EXERCISE DESCRIPTION
Without including any pictures, reproduce the full listing exactly.

GIVEN DATA

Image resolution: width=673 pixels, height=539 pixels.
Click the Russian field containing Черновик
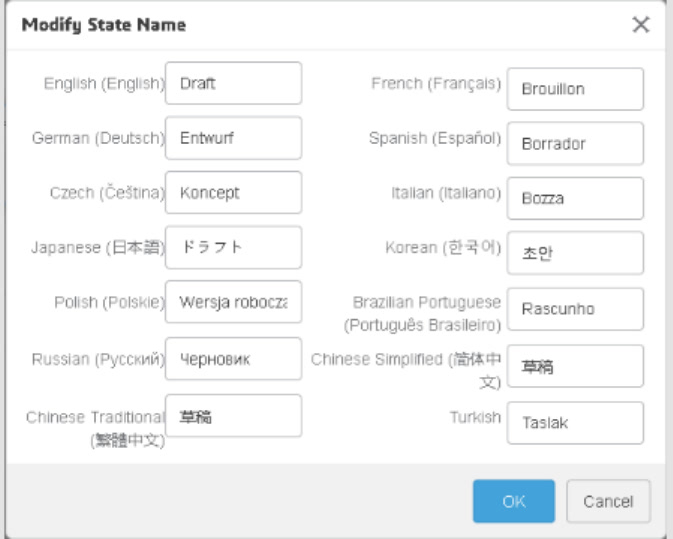point(233,358)
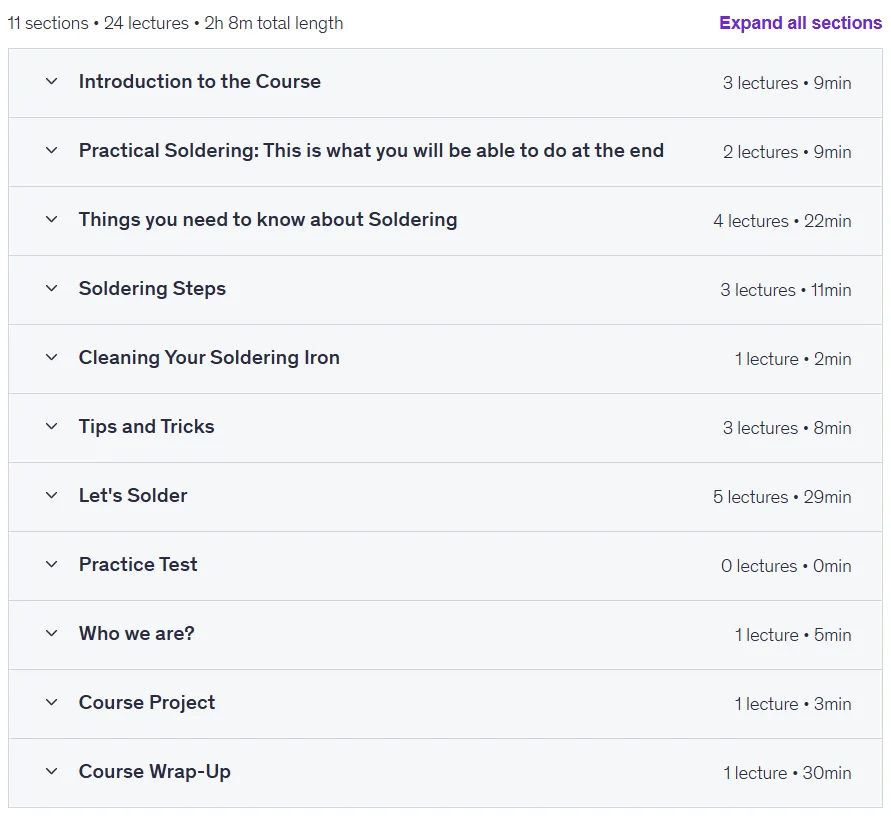891x816 pixels.
Task: Expand the Practical Soldering section chevron
Action: (51, 151)
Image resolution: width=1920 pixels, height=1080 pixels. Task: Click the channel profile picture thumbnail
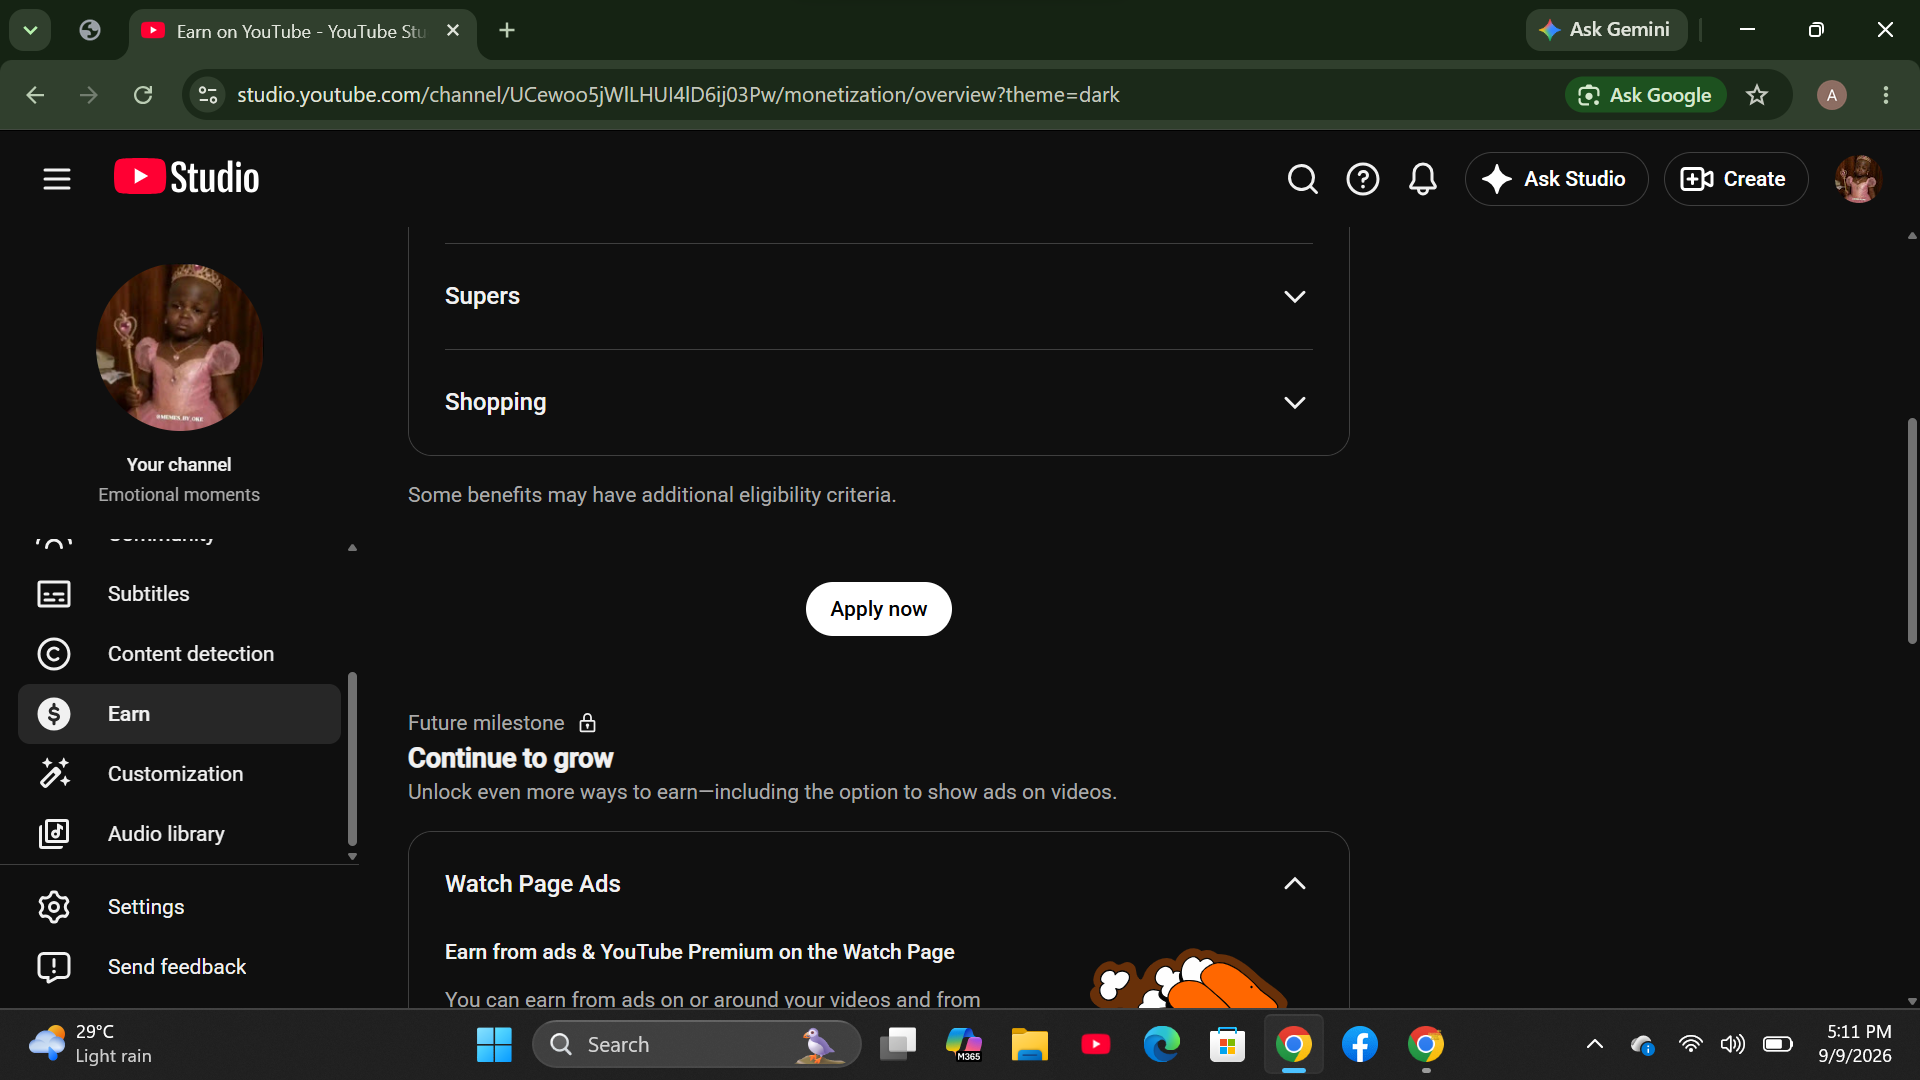click(x=180, y=348)
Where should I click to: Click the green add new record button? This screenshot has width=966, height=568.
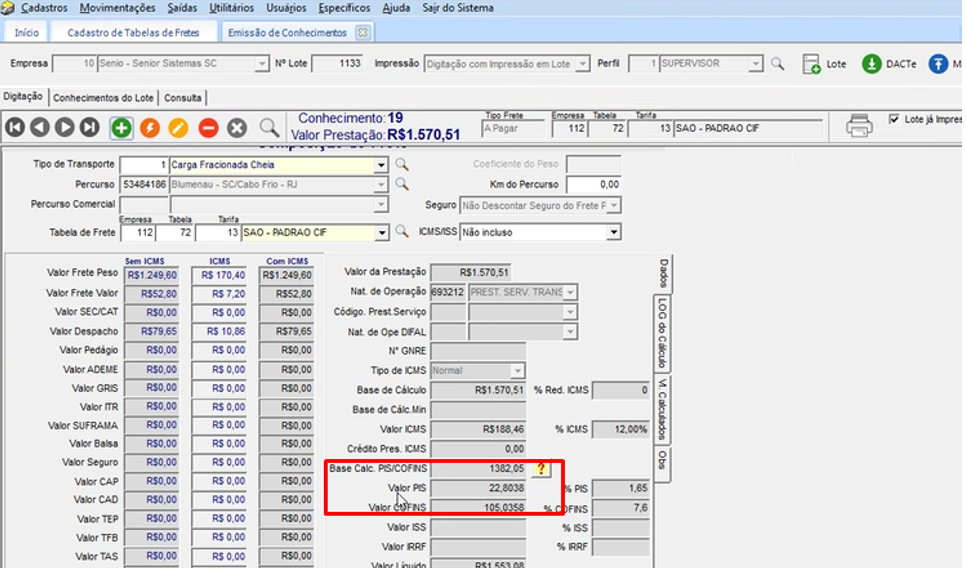tap(120, 127)
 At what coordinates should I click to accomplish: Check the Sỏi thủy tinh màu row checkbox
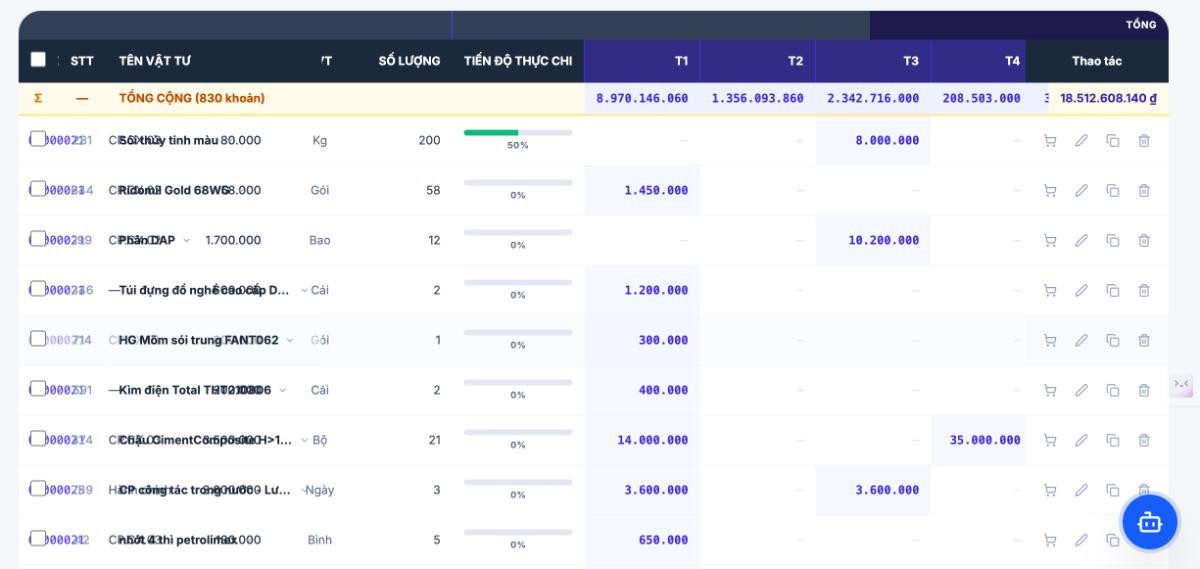(38, 138)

REPLY
Image resolution: width=673 pixels, height=539 pixels.
Click the Russian field containing Черновик
point(233,358)
891x816 pixels.
Task: Expand the Practical Soldering section chevron
Action: (51, 151)
Image resolution: width=1920 pixels, height=1080 pixels. Task: Click the channel profile picture thumbnail
click(x=180, y=348)
Where should I click to: Click the green add new record button? This screenshot has width=966, height=568.
tap(120, 127)
 At what coordinates should I click to accomplish: Check the Sỏi thủy tinh màu row checkbox
(38, 138)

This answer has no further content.